Last week Auntie M gave you two Nora Roberts romances to consider for idling away off-time in the summer heat. This time I’m offering more brain candy in the hilarious category.

Lisa Lutz has created a most unusual set of characters in the San Franciso Spellmans, a high functioning, but severely dysfunctional family. All but older brother David, a lawyer, are in the private investigation business, including teen sister Rae.  Debuting in The Spellman Files, big sister Izzy is the narrator of the trouble she or some other member of her family usually manages to trip over and that book has been mentioned before.

The second offering for your summer reading pleasure is Curse of the Spellmans. Izzy, the Get Smart-obsessed narrator, returns to explain just how she has managed to be arrested for the fourth time in three months.

The story of her arrests is told via her explanation to her 80-something lawyer, Morty.

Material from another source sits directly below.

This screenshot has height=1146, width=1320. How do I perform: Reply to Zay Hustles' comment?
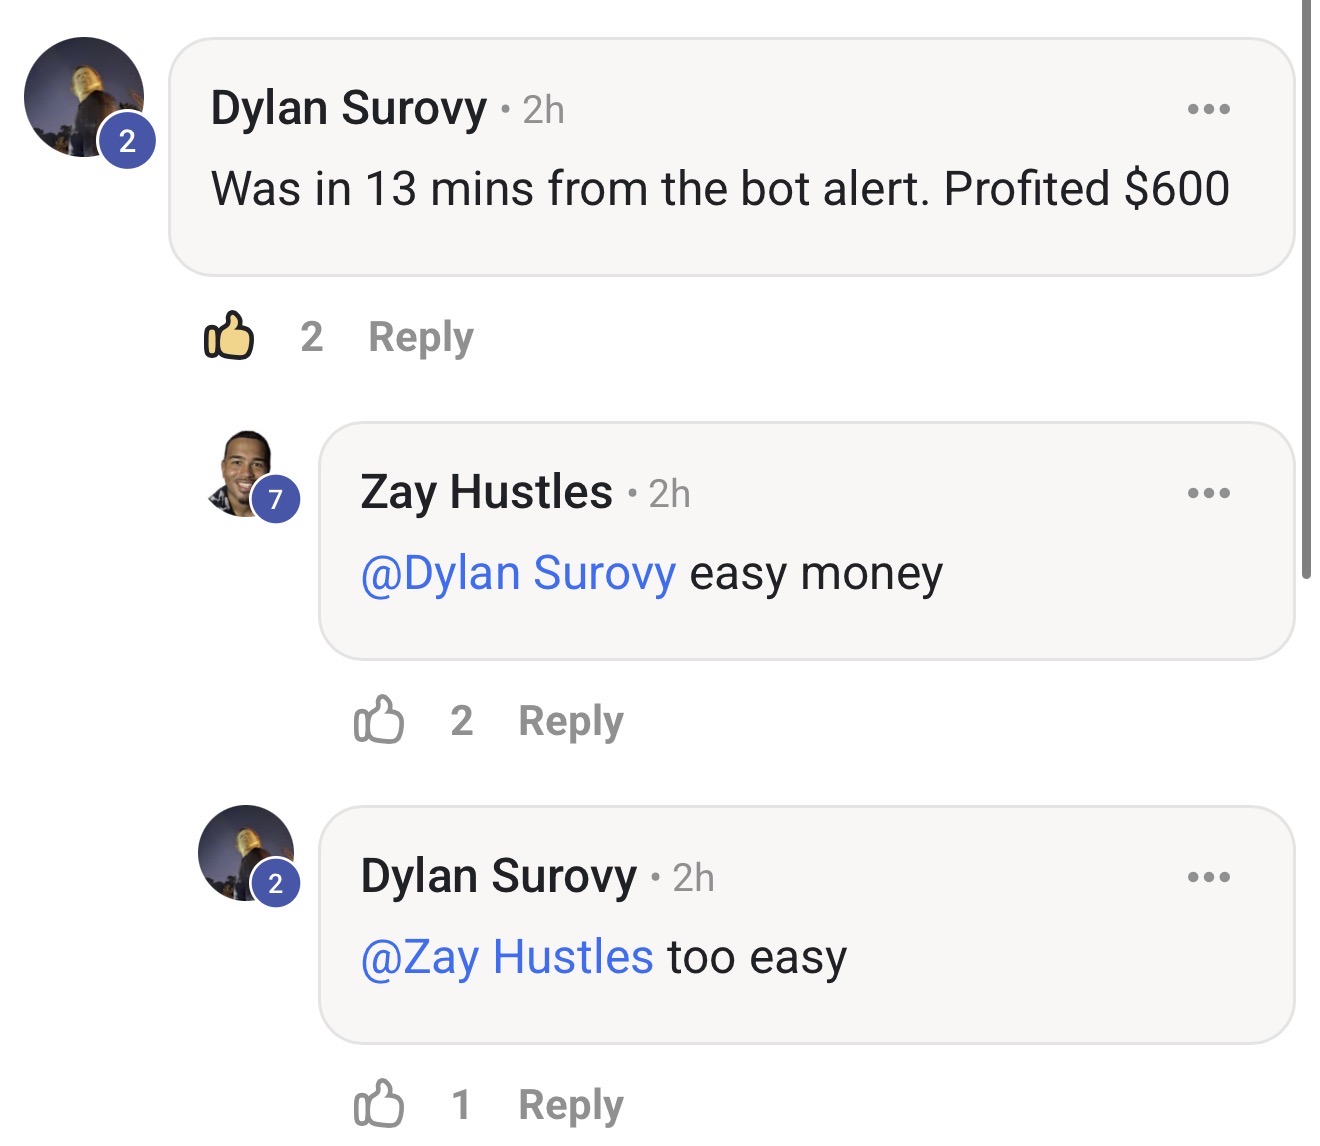(x=570, y=721)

There is a suspicious neighbor, whom Izzy is convinced is a murderer; an investigation into vandalism events at a neighbor’s precious holiday displays, which are eerily similar to those committed by Izzy and her best friend years ago; and sister Rae’s domination of Inspector Henry Stone, who is a solid force in the Spellman sisters lives.
Lutz’s style itself is worth the read. She gives us various “reports” on people, copies of their taped conversations, and varied footnotes to explain situations. She also numbers Izzy’s former boyfriends. There are some of the most original characters here, including the Spellman parental unit, as Rae calls them.  And Amusing and imaginative and highly creative.
And just to outdo herself, Lutz swings back with Revenge of the Spellmans.

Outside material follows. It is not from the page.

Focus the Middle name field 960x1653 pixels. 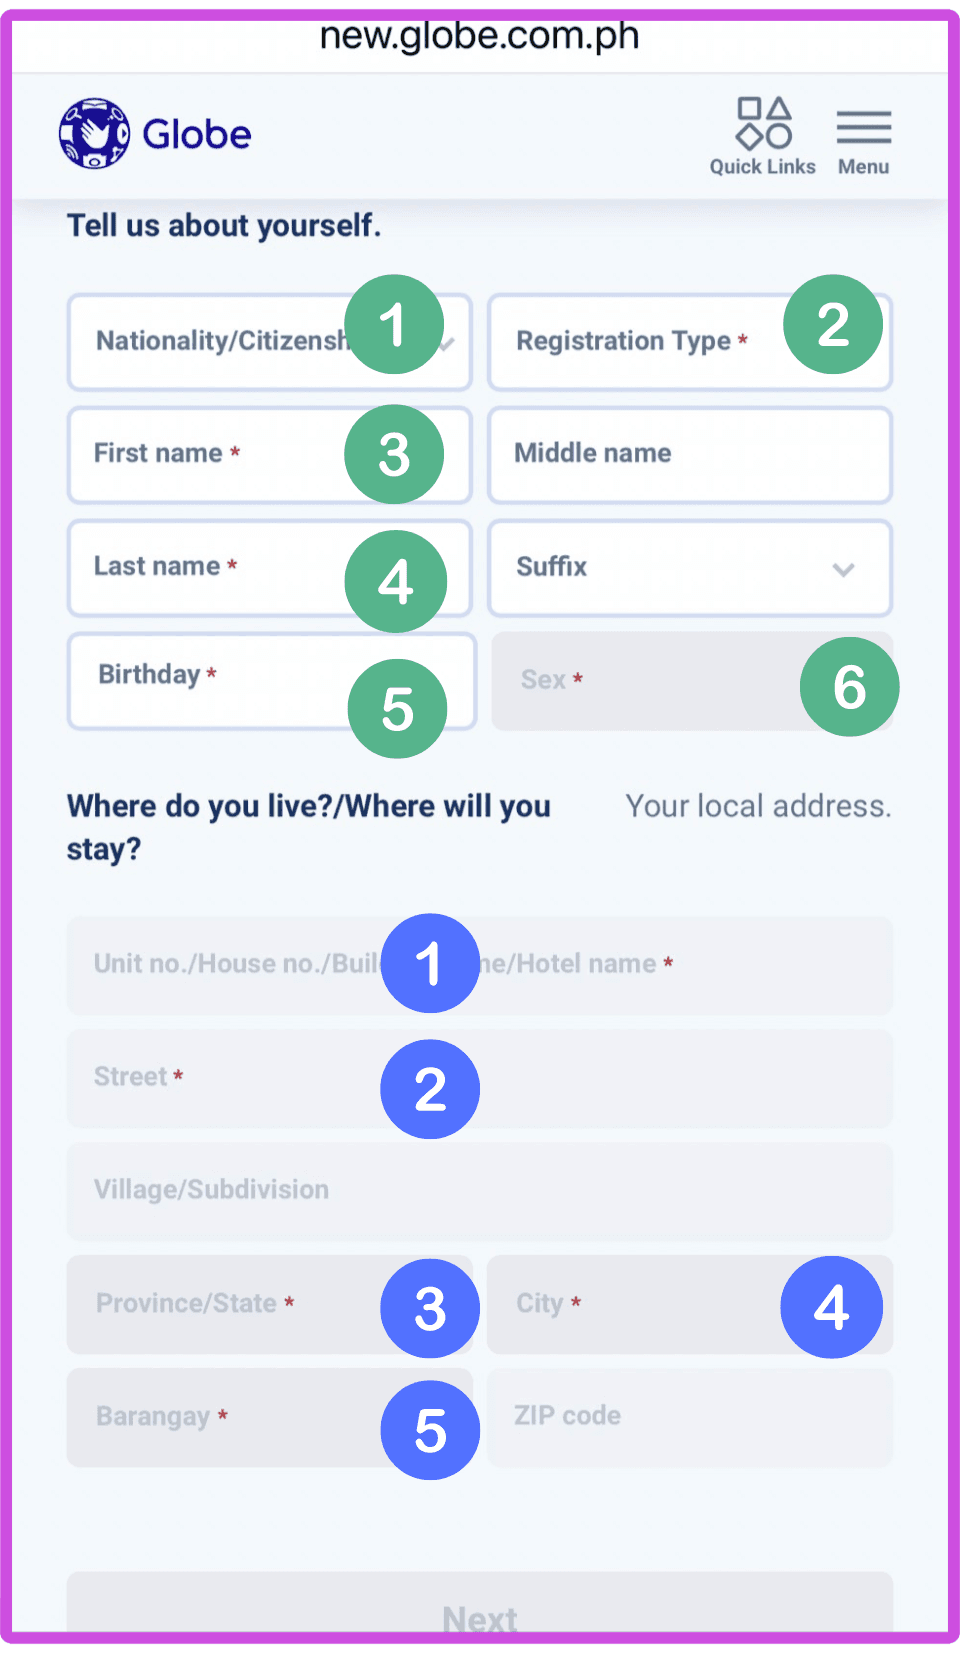point(689,455)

This time Izzy is enduring court-ordered therapy and works her way through two therapists. By now, if you’ve read the other two books, this will come as no real surprise to you.
Izzy is being blackmailed, too, and has sworn off her PI work. As the book opens, she doing a stint as a bartender at her favorite watering hole, the Philosopher’s Club, which Rae frequents for her shots of ginger ale. Izzy is out of a place to live, out of solid work, and has to decide whether she wants to go back into the family business or not.  Henry Stone has acquired a girlfriend, which has led Izzy to see just where her fickle heart has been diverted. And Rae continues to be Rae, a most precocious teen who is learning to drive and helps herself to various vehicles by very imaginative means.
The same format, the same humor, but with increasing imagination, if that’s at all possible, make this one mandatory reading for laugh-out-loud summer fun.
Heads up: There’s a fourth installment, The Spellmans Strike Again, which will be read before August is gone.
I expect more of the same and am truly looking forward to it.